The Audit Committee also considered the compatibility of non-audit services with the independent registered public accounting firm’s independence. In assessing requests for services by the independent registered public accounting firm, the Audit Committee considers whether the independent registered public accounting firm are likely to provide the most effective and efficient services based upon their familiarity with the Company and whether the services could enhance the Company’s ability to manage or control risk or improve audit quality.

The Audit Committee discussed with the Company’s internal auditors and the independent registered public accounting firm the overall scope and plans for their respective audits. The Committee met with the internal auditors and the independent registered public accounting firm, with and without management present, to discuss the results of their audits, their evaluations of the Company’s systems of internal controls and the overall quality and adequacy of the Company’s financial reporting. The Audit Committee discussed with management, the internal auditors and the independent registered public accounting firm the internal audit function’s organization, responsibilities, budget and staffing. Both the internal auditors and independent registered public accounting firm have unrestricted access to the Audit Committee. The Audit Committee held 13 meetings during fiscal year 2008.
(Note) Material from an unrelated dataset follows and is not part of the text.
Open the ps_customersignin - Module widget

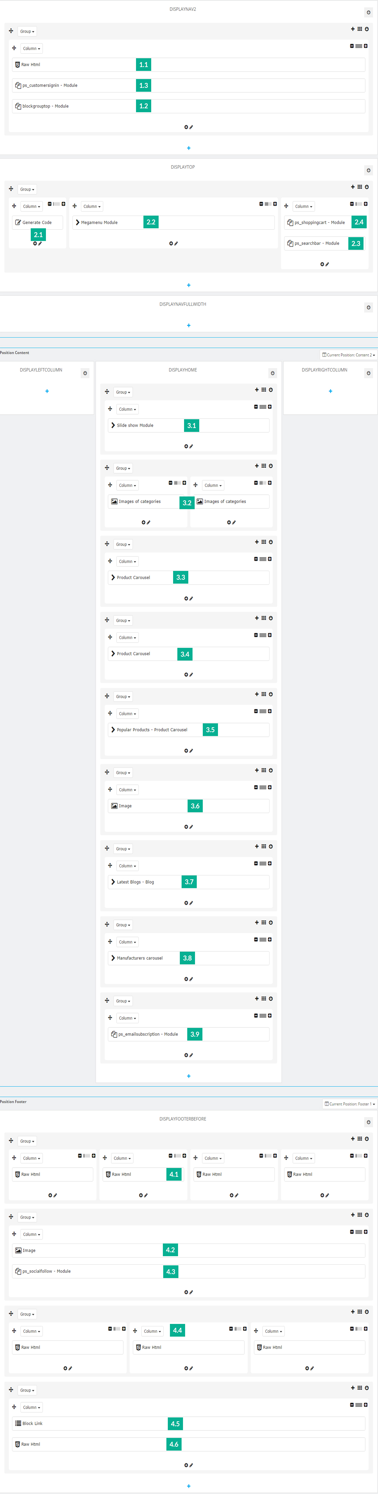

The Audit Committee received reports throughout the year on the Company’s internal controls for compliance with the requirements of Section 404 of the Sarbanes-Oxley Act of 2002 and the rules promulgated there under. The Audit Committee will continue to obtain updates by management on the process and has reviewed management’s and the independent registered auditors’ evaluation of the Company’s system of internal controls included in the Annual Report on Form 10-K for the fiscal year ended December 31, 2008, filed with the Securities and Exchange Commission (“SEC”).
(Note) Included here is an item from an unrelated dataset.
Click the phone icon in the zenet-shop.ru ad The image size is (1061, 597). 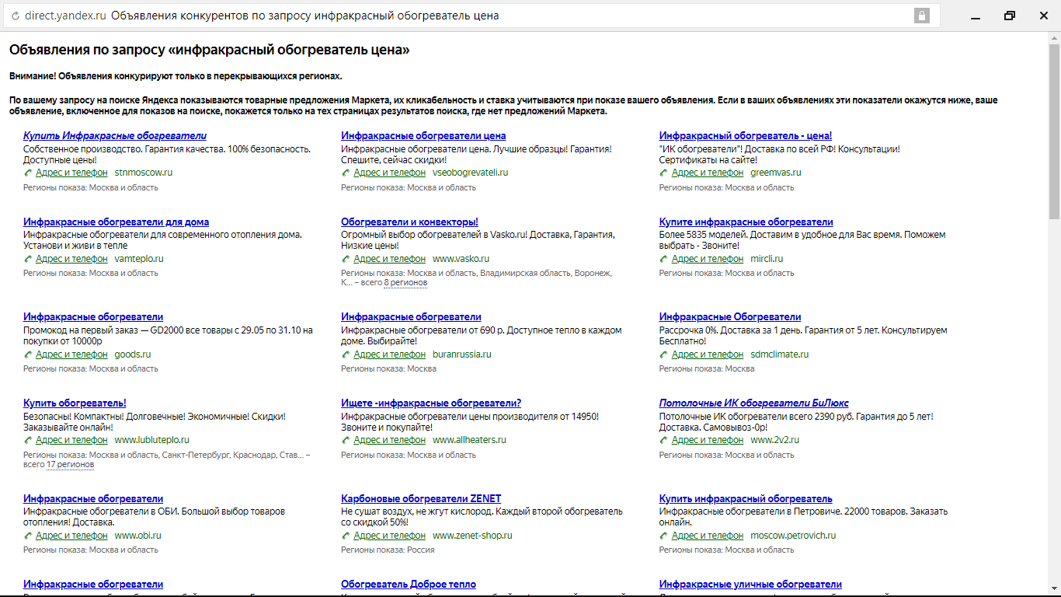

The Audit Committee, or its Chairman, met with, or held telephonic discussions with, the independent registered public accounting firm and management prior to the release of the Company’s quarterly and annual financial information or the filing of any such information with the SEC. In reliance on the reviews and discussions referred to above, the Audit Committee also recommended that the audited financial statements be included in the Annual Report on Form 10-K for the year ended December 31, 2008, for filing with the SEC. The Audit Committee appointed, subject to shareholder ratification, the independent registered public accounting firm Ernst & Young LLP for the fiscal year ending December 31, 2009.

THE AUDIT COMMITTEE:

Harry V. Barton, Jr., Chairman

Jefferson G. Parker

O. Miles Pollard, Jr.

David H. Welch

 

34


SHAREHOLDER PROPOSALS

Any proposal which a shareholder wishes to have included in the proxy materials relating to the next annual meeting of shareholders must be in compliance with Rule 14a-8 under the 1934 Act and received at our principal executive offices, 200 West Congress Street, Lafayette, Louisiana 70501, Attention: George J. Becker III, Secretary, no later than December 11, 2009. With respect to the 2010 annual meeting, if we are not provided notice of a shareholder proposal by such date, it will not be included in our proxy statement and form of proxy.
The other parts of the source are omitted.